Transgender Teen Viciously Beaten at High School in New Jersey (Video)
Kylie Perez, a transgender teen and student at East Side High School in Newark, New Jersey, was viciously beaten by four fellow students earlier this week.
“And the girl was like, ‘Oh, there’s the tranny!’ Two punches, like right here, and I fell. And when I feel, I felt like everybody was coming towards me. Everybody,” said Perez.
“When I received the call, I just started crying, I just panicked,” said her mother, Lillian Richards.
Perez and Richards say bullies have made school life unbearable for the last several years.

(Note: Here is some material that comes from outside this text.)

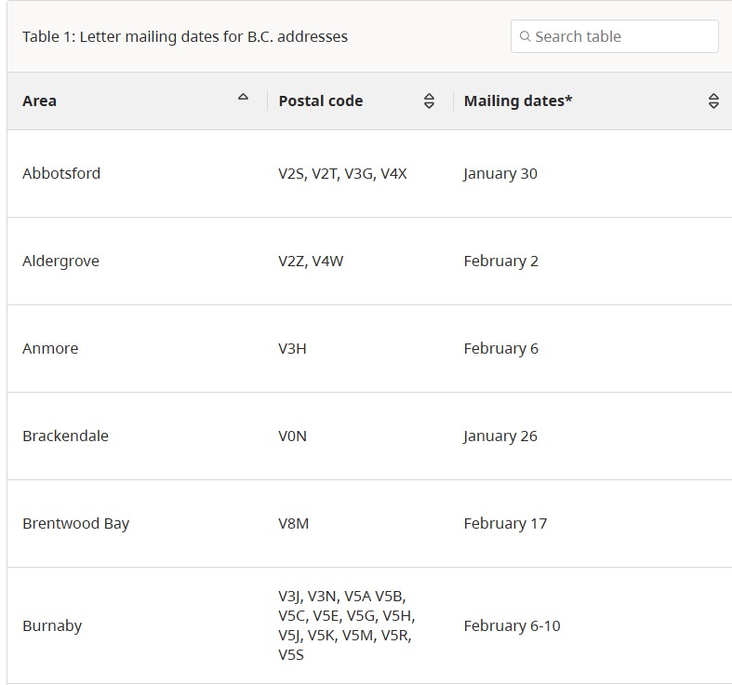Click the V2Z, V4W postal code cell
This screenshot has width=732, height=685.
point(311,261)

Perez tells PIX 11, “They would call me gay, and faggot…so that’s what they usually say.”
Especially since her transition in 6th grade.

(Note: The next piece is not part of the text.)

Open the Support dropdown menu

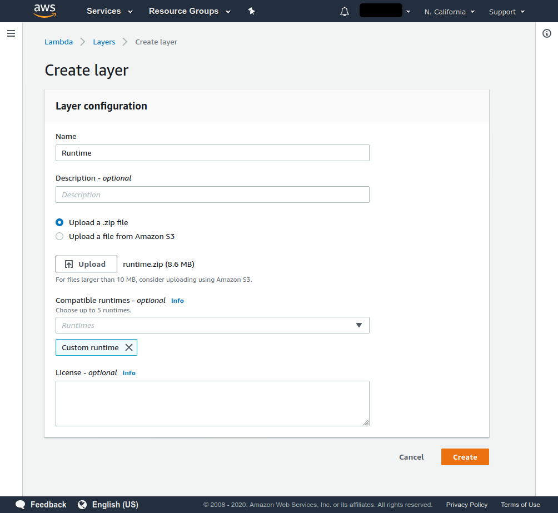(x=506, y=12)
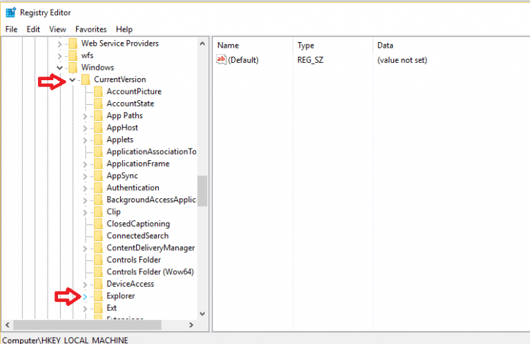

Perez and her mother reported the attack to the school, and the Newark police department, which has officially classified the attack as a bias incident, and notified the Essex County Prosecutor’s office.
However, since the attack happened on Tuesday, Newark school officials have yet to hold any anti-bullying program or intervention initiatives at East Side High School, to address what happened in that hallway to the transgender teen.
“When my daughter goes to school, I expect her to be safe in school,” Richards said.
An 18-year-old student named Abel Cedeno is in jail without bail and under suicide watch after a school stabbing. Cedeno fatally stabbed 15-year-old Matthew McCree and slashed 16-year-old Ariane Laboy. (Laboy survived.) Both of the younger teens were fellow students in Cedeno’s history class at their high school in the Bronx of New York City. According to Cedeno’s friends, the two younger students tormented him with homophobic taunts, racist slurs and physical violence until Cedeno retaliated.
Savannah Hornbeck, a friend of Cedeno, told New York Daily News, “The kids were calling him a faggot, calling him a spic. After it had been reported numerous times and there was no reaction from the school, Abel felt (there was) no other way out.”
Perez says she hopes schools will work harder to address intolerance in school classrooms, and hallways, before it’s too late.
“You can’t really change anybody, how they feel, whether they’re gay, lesbian, transgender, or anything…that’s *their* decision,” said Perez.